In terms of the latter element, which is what Fashion Nova took issue with, the judge states that “Honey Bum’s allegations that the vendors’ contemporaneous refusal to deal with [it], coupled with additional plus factors alleged in the complaint, give rise to a reasonable inference that the vendors agreed, at least tacitly, to engage in a group boycott of Honey Bum.” As such, the court stated that Honey Bum adequately pled a claim for per se violation of Section 1 based on “a theory of a group boycott carried out pursuant to a conspiracy.”
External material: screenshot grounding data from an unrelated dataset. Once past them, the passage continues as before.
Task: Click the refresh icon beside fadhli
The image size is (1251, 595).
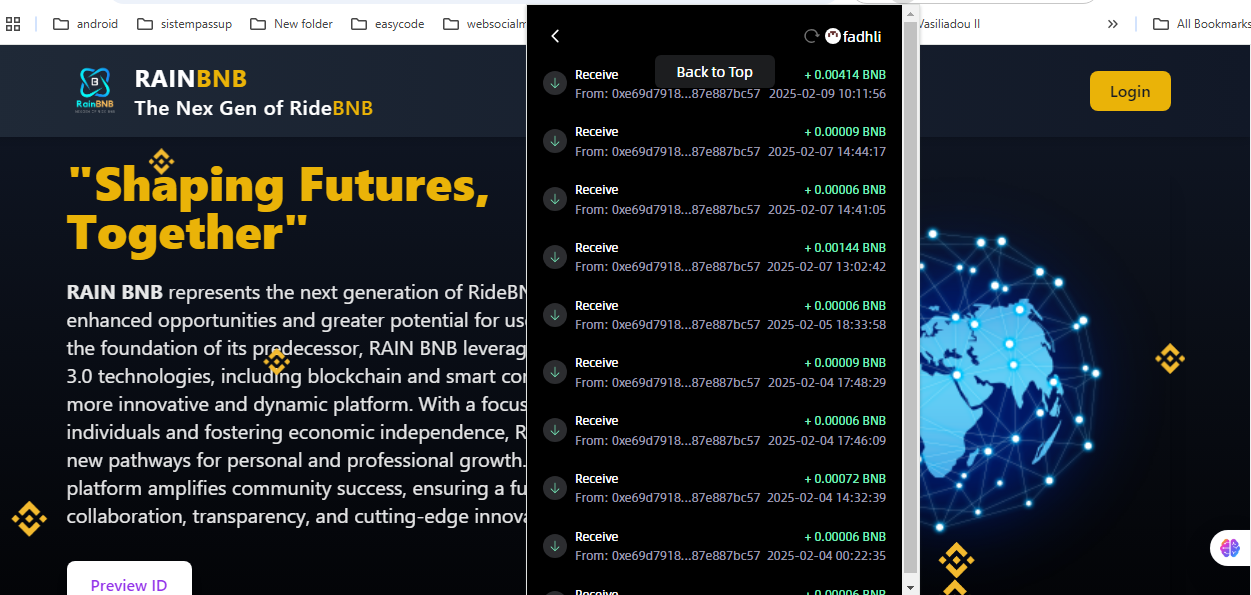Action: click(811, 36)
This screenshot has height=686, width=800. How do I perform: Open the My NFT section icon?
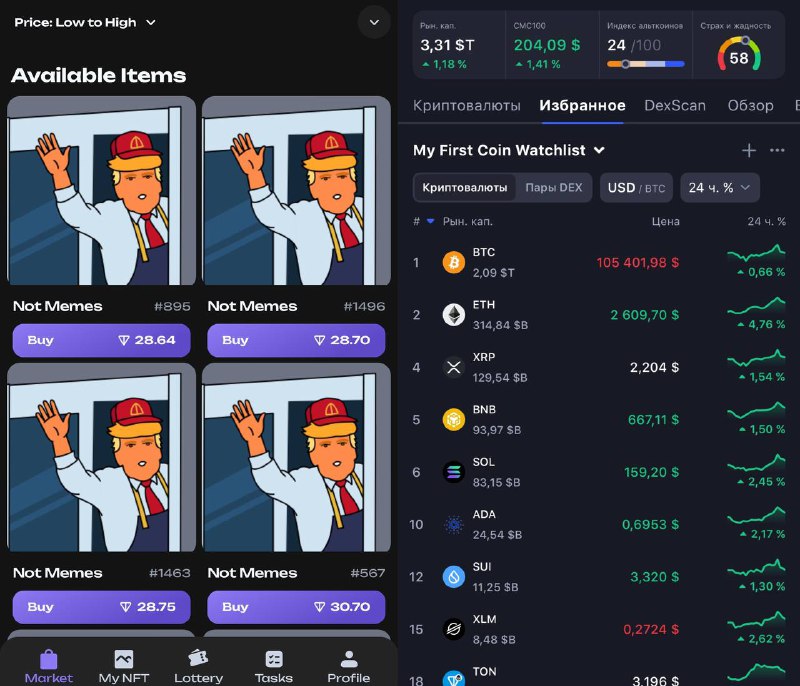[x=124, y=659]
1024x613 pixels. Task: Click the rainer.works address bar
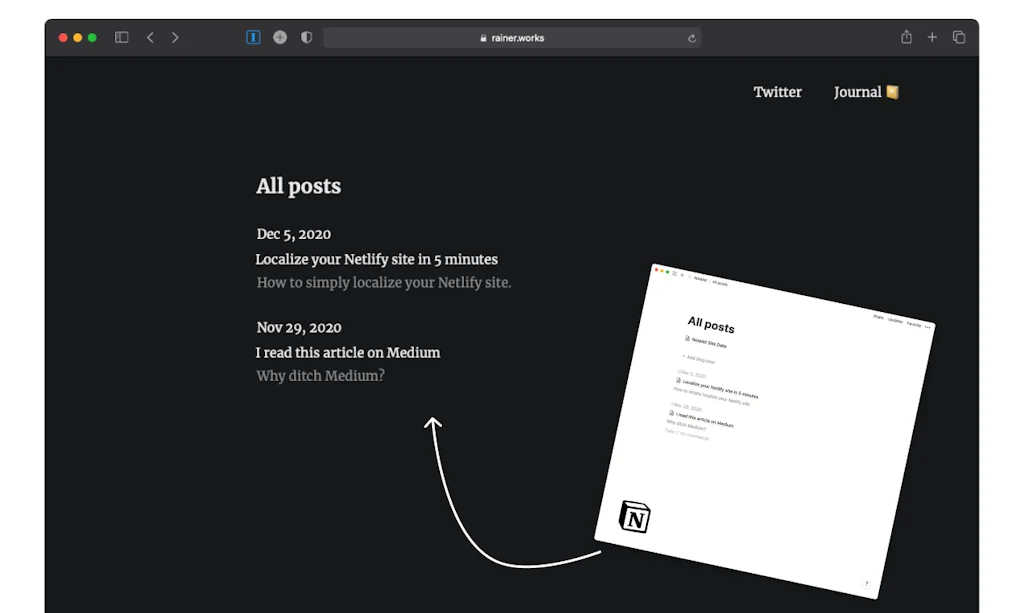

As for its Section 2 monopolization claim, the court determined that Honey Bum did not meet the requirement that it establish that the defendants have “market power within a ‘relevant market.’” The court took issue with Honey Bum’s definition of the relevant market and products as the “Los Angeles-sourced fast fashion online clothing retail market” and “clothing that is produced quickly in response to prevailing fashion trends.” It held that “there is simply no basis to infer from the complaint that online fast fashion retailers located in New York and elsewhere do not compete for the business of the same customers to whom Honey Bum and Fashion Nova sell their fast fashion online.” At the same time, the court determined that Honey Bum’s allegations “provide no basis to infer that ‘clothing that is produced quickly in response to prevailing fashion trends’ that happens to be sourced in Los Angeles differs from such clothing hat is sourced elsewhere with respect to ‘price, use, and qualities.’”
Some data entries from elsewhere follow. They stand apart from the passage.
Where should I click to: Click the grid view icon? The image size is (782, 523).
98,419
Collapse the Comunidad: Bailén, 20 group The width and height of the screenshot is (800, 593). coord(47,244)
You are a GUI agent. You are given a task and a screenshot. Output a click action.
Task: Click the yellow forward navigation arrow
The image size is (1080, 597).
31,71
As such, Judge Klausner held that Honey Bum failed to plead its monopolization claim under Section 2. The court goes on to side with Honey Bum on its tortious interference with business relations claim, and against it in regard to the tortious interference with contract claim, because, among other things, Honey Bum “does not clearly allege in its complaint that [its] order from vendors amounted to contracts, nor does [it] clearly allege that the vendors’ cancellation of those orders amounted to a breach of contract.” For instance, the court states that in its complaint, Honey Bum “merely states that in November 2018, Tic Toc (one of [its] vendors) ‘refused to fulfill any new orders],'” and does “not allege or even give rise to a reasonable inference that Tic Toc had a contractual obligation to fulfill any new orders from Honey Bum, [or] that Tic Toc breached any order contract prior to November 2018.”
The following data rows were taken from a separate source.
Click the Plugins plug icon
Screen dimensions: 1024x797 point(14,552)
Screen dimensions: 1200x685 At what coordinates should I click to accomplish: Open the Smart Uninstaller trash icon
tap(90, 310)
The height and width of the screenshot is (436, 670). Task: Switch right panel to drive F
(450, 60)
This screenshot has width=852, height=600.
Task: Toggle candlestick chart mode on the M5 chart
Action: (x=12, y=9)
Speaking about the significance of the case on the heels of the court’s partial motion to dismiss decision, Honey Bum’s counsel McDermott Will & Emery partner Michelle Lowery said that the case “provides important safeguards for market entrants from entrenched monopolists and protects an emerging fast fashion industry in the Los Angeles area,” noting that she and Honey Bum “look forward to following this case through to hold the defendant fully liable.”
In his March 26 order, the judge granted Honey Bum leave to amend its complaint “with respect to the tortious inference with contract claim only,” and Honey Bum has since filed an amended complaint, asserting that both Fashion Nova and Saghian “had knowledge of the contracts that existed between Honey Bum and clothing vendors in Los Angeles” and intentionally “acted to cause the breach and/or disruption of Honey Bum’s contracts with [those] vendors.”
The case is Honey Bum, LLC v. Fashion Nova, Inc., 2:20-cv-11233 (C.D.Cal.)